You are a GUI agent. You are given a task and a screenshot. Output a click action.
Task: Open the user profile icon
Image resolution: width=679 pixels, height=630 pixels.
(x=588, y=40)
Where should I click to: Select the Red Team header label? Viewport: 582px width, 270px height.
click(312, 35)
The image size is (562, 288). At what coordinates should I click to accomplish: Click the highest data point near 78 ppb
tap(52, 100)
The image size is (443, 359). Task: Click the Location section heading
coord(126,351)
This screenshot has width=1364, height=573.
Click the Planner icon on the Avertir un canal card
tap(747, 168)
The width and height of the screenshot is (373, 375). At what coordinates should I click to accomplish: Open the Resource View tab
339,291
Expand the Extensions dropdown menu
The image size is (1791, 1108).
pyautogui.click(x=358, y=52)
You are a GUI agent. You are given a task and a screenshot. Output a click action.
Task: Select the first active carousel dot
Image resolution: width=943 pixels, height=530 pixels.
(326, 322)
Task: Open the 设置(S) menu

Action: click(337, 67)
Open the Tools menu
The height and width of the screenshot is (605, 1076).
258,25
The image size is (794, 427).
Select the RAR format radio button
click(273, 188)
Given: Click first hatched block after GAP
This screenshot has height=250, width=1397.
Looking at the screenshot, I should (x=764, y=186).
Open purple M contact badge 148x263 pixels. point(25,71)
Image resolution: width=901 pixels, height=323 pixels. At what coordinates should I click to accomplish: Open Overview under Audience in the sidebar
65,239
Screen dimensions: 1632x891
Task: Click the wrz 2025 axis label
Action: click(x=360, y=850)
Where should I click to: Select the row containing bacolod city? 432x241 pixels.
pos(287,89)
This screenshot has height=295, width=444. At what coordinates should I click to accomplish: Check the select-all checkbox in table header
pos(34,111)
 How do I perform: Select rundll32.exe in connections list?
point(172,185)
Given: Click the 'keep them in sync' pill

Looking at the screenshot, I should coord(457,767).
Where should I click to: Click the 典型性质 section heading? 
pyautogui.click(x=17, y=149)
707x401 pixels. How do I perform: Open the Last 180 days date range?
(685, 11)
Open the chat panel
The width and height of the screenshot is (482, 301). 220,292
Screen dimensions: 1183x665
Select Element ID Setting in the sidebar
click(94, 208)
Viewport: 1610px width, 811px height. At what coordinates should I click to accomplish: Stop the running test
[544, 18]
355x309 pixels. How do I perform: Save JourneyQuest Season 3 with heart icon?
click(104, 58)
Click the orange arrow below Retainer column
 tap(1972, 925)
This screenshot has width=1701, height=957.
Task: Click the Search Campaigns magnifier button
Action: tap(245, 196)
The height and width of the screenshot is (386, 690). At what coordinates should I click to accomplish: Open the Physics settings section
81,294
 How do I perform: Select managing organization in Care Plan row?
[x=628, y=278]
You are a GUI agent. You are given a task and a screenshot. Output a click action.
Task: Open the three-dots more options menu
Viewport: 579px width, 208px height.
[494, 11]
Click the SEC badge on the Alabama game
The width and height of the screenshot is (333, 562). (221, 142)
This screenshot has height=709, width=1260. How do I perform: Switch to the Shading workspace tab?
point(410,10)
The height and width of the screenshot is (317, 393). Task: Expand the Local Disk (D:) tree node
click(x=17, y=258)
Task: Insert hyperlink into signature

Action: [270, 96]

WHAT IS EXPECTED |
Copy out all the data above line for line, without changing anything.

THE SOLUTION |
You are a GUI agent. You are given a task and a screenshot. Output a click action.
Task: Open the user profile icon
Image resolution: width=679 pixels, height=630 pixels.
(x=588, y=40)
Where should I click to: Select the Red Team header label? Viewport: 582px width, 270px height.
click(312, 35)
The image size is (562, 288). At what coordinates should I click to accomplish: Click the highest data point near 78 ppb
tap(52, 100)
The image size is (443, 359). Task: Click the Location section heading
coord(126,351)
This screenshot has width=1364, height=573.
Click the Planner icon on the Avertir un canal card
tap(747, 168)
The width and height of the screenshot is (373, 375). At what coordinates should I click to accomplish: Open the Resource View tab
339,291
Expand the Extensions dropdown menu
The image size is (1791, 1108).
pyautogui.click(x=358, y=52)
You are a GUI agent. You are given a task and a screenshot. Output a click action.
Task: Select the first active carousel dot
Image resolution: width=943 pixels, height=530 pixels.
(326, 322)
Task: Open the 设置(S) menu

Action: click(337, 67)
Open the Tools menu
The height and width of the screenshot is (605, 1076).
258,25
The image size is (794, 427).
Select the RAR format radio button
click(273, 188)
Given: Click first hatched block after GAP
This screenshot has height=250, width=1397.
Looking at the screenshot, I should (x=764, y=186).
Open purple M contact badge 148x263 pixels. point(25,71)
Image resolution: width=901 pixels, height=323 pixels. At what coordinates should I click to accomplish: Open Overview under Audience in the sidebar
65,239
Screen dimensions: 1632x891
Task: Click the wrz 2025 axis label
Action: click(x=360, y=850)
Where should I click to: Select the row containing bacolod city? 432x241 pixels.
pos(287,89)
This screenshot has height=295, width=444. At what coordinates should I click to accomplish: Check the select-all checkbox in table header
pos(34,111)
 How do I perform: Select rundll32.exe in connections list?
point(172,185)
Given: Click the 'keep them in sync' pill

Looking at the screenshot, I should coord(457,767).
Where should I click to: Click the 典型性质 section heading? 
pyautogui.click(x=17, y=149)
707x401 pixels. How do I perform: Open the Last 180 days date range?
(685, 11)
Open the chat panel
The width and height of the screenshot is (482, 301). 220,292
Screen dimensions: 1183x665
Select Element ID Setting in the sidebar
click(94, 208)
Viewport: 1610px width, 811px height. At what coordinates should I click to accomplish: Stop the running test
[544, 18]
355x309 pixels. How do I perform: Save JourneyQuest Season 3 with heart icon?
click(104, 58)
Click the orange arrow below Retainer column
 tap(1972, 925)
This screenshot has width=1701, height=957.
Task: Click the Search Campaigns magnifier button
Action: tap(245, 196)
The height and width of the screenshot is (386, 690). At what coordinates should I click to accomplish: Open the Physics settings section
81,294
 How do I perform: Select managing organization in Care Plan row?
[x=628, y=278]
You are a GUI agent. You are given a task and a screenshot. Output a click action.
Task: Open the three-dots more options menu
Viewport: 579px width, 208px height.
[494, 11]
Click the SEC badge on the Alabama game
The width and height of the screenshot is (333, 562). (221, 142)
This screenshot has height=709, width=1260. How do I perform: Switch to the Shading workspace tab?
point(410,10)
The height and width of the screenshot is (317, 393). Task: Expand the Local Disk (D:) tree node
click(x=17, y=258)
Task: Insert hyperlink into signature

Action: [270, 96]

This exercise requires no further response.